Debitel and Swisscom “now intend to substantially increase debitel’s market share by the time UMTS is launched through huge investment in customer growth in order to position debitel as an alternative and innovative provider of UMTS services together with partners whose bids were successful,” the companies said in a statement.

Along with Group 3G, held 57 percent by Telefonica and 43 percent by Sonera, debitel was seen as an underdog in the bidding because of its lack of an established wireless presence in Germany.

The license makes Telefonica and Sonera formidable 3G forces on the Continent, said Hira. The Spanish and Finnish carriers each have strong Internet businesses, Telefonica with its Terra Networks Internet arm and Sonera with its zed wireless Internet portal, which will benefit them in the 3G arena, said Hira.

“You have the creation of a very strong European force, especially if you integrate their Internet pedigree,” said Hira.

Telefonica said it plans to begin operating in Germany in 2002 and to win 2 million users in the first two years of operation. The Spanish operator said Germany has a large amount of roaming potential with Spain because of the large number of tourists who travel between the two countries.

The win was especially important for Telefonica and Sonera because neither carrier won a license in the important British market. Analysts note that 3G success will be based on having a pan-European presence, with the United Kingdom, Germany, France, Italy and Spain seen as the most important markets.

Vodafone and France Telecom have secured licenses in the three markets that have already awarded 3G licenses-Spain, the United Kingdom and Germany. Deutsche Telekom, Telefonica, Sonera, and British Telecom all have a presence in two of those three countries, either through subsidiaries or stakes.

“You’ve got to be a big player, just in terms of delivering the purchasing power, the interconnect rates and establishing roaming agreements,” said London-based Declan Lonergan, director, wireless/mobile for The Yankee Group Europe. “Unless you are aggressive internationally, you are being penalized by the financial community. They expect these operators to have clear international plans.”

To that end, British Telecom announced before the end of the German auction it reached an agreement to take control of Viag Interkom, the German mobile operator, UMTS winner and fixed-line operator.

BT will buy E.on’s 45-percent stake in Viag Interkom through a call option for about $6 billion payable in the middle of next year. British Telecom already owned 45 percent of the German operator, and Norway’s Telenor owns the remaining 10 percent.

“With the recent increase in our ownership to 100 percent in the Dutch operator Telfor and our position alongside Telenor in Esat in Ireland, together without other interests, we are clearly demonstrating that Europe is BT’s home market,” said Sir Peter Bonfield, BT’s chief executive.
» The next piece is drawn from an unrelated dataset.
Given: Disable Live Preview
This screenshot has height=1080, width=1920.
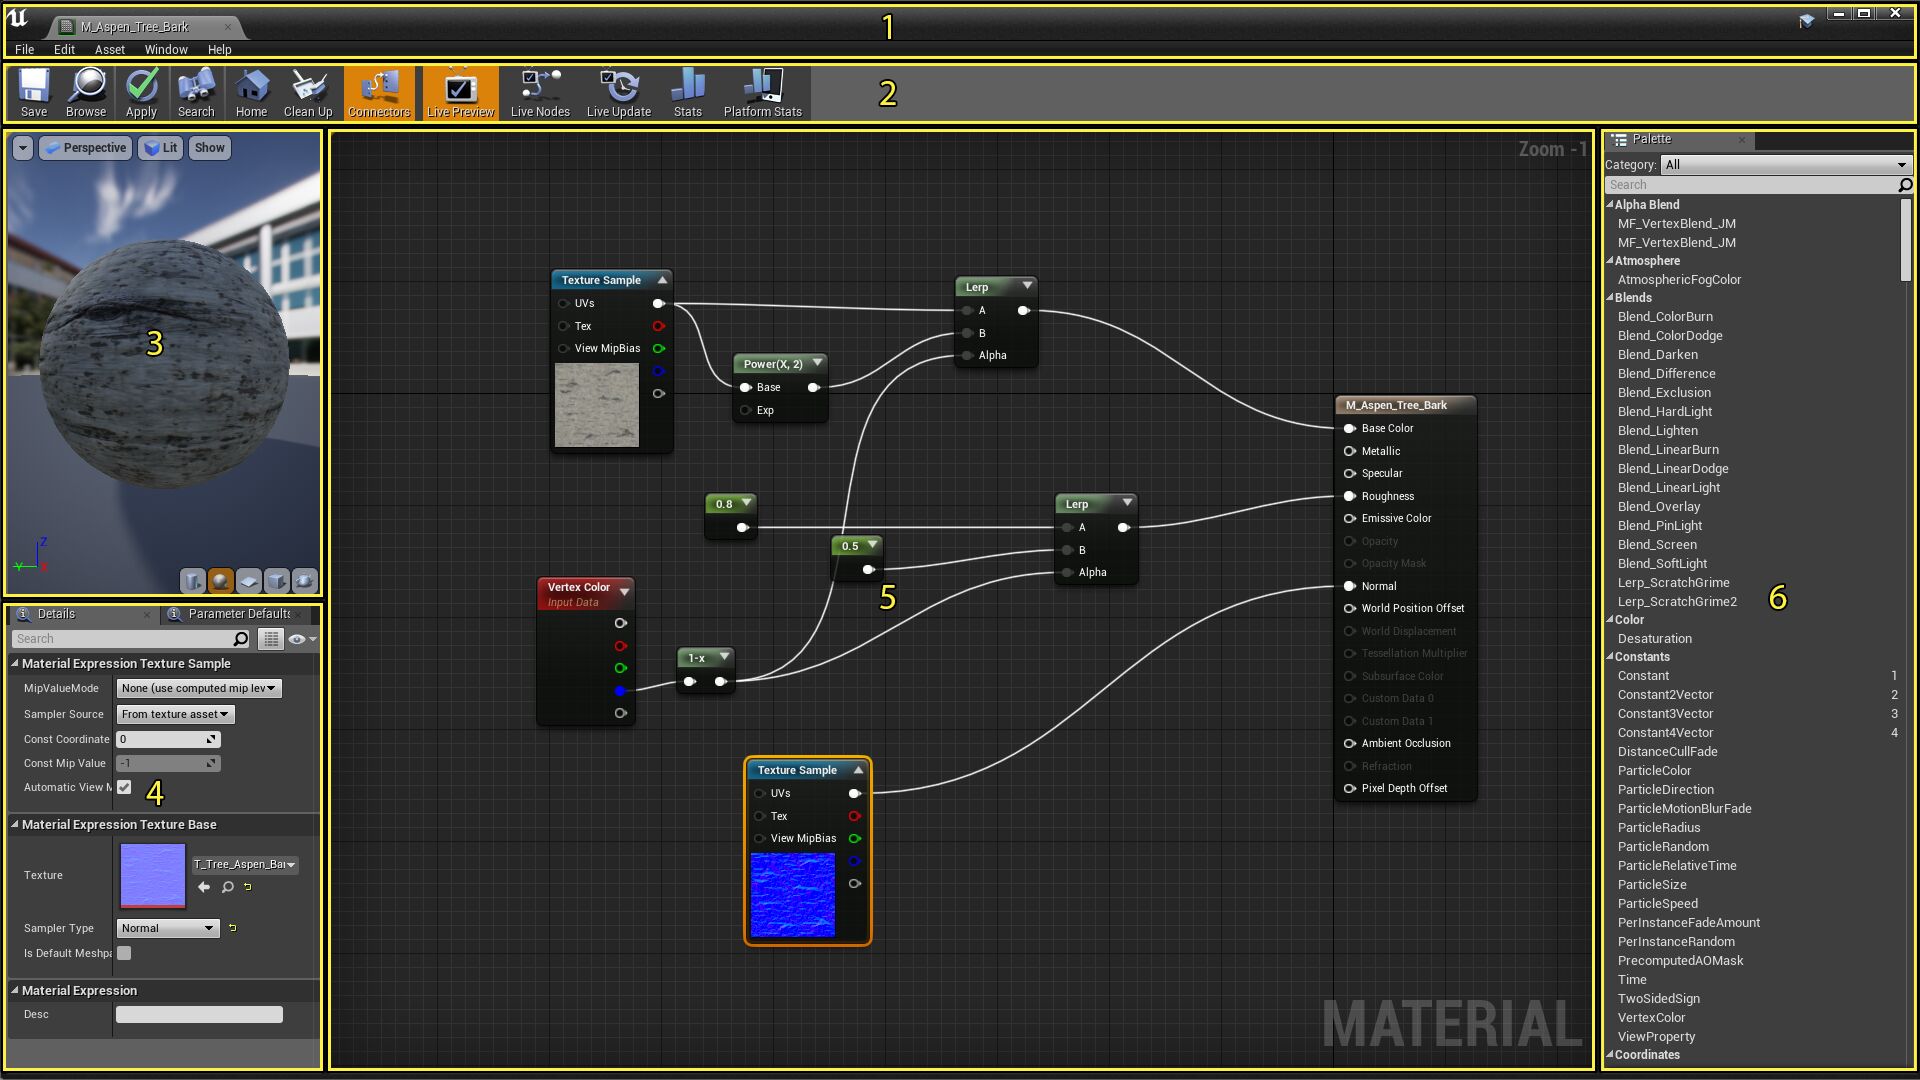Looking at the screenshot, I should (x=459, y=93).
BT has been criticized in the past for taking only minority stakes in European operators, and the U.K. company has increased its holdings in several European assets this year. The operator now may be forced to sell some of its subsidiaries-including its mobile-phone assets-to pay for its large debt burden, according to press reports.

“Our strategy has seen early local investments grow significantly and rapidly, creating considerable value,” said Bonfield. “Taking opportunities to buy up where the terms are right not only creates shareholder value, but also adds to BT’s flexibility.”

Italy is the next European country set to award 3G licenses. It is implementing a hybrid process combining a selective tender and private auction, although the financial component of each bid will be a determining factor. Formal offers for UMTS licenses in Italy are due by Aug. 24, with the awards expected in September.

France officially retained the concept of a “beauty contest” but added a hefty “market entry fee” of $4.7 billion for each successful applicant. It plans to award licenses early next year.

As the UMTS license game continues, the operator with the most coverage certainly wins.

“Having global platforms and branding-that’s really where the end game is gong to be,” said Lonergan.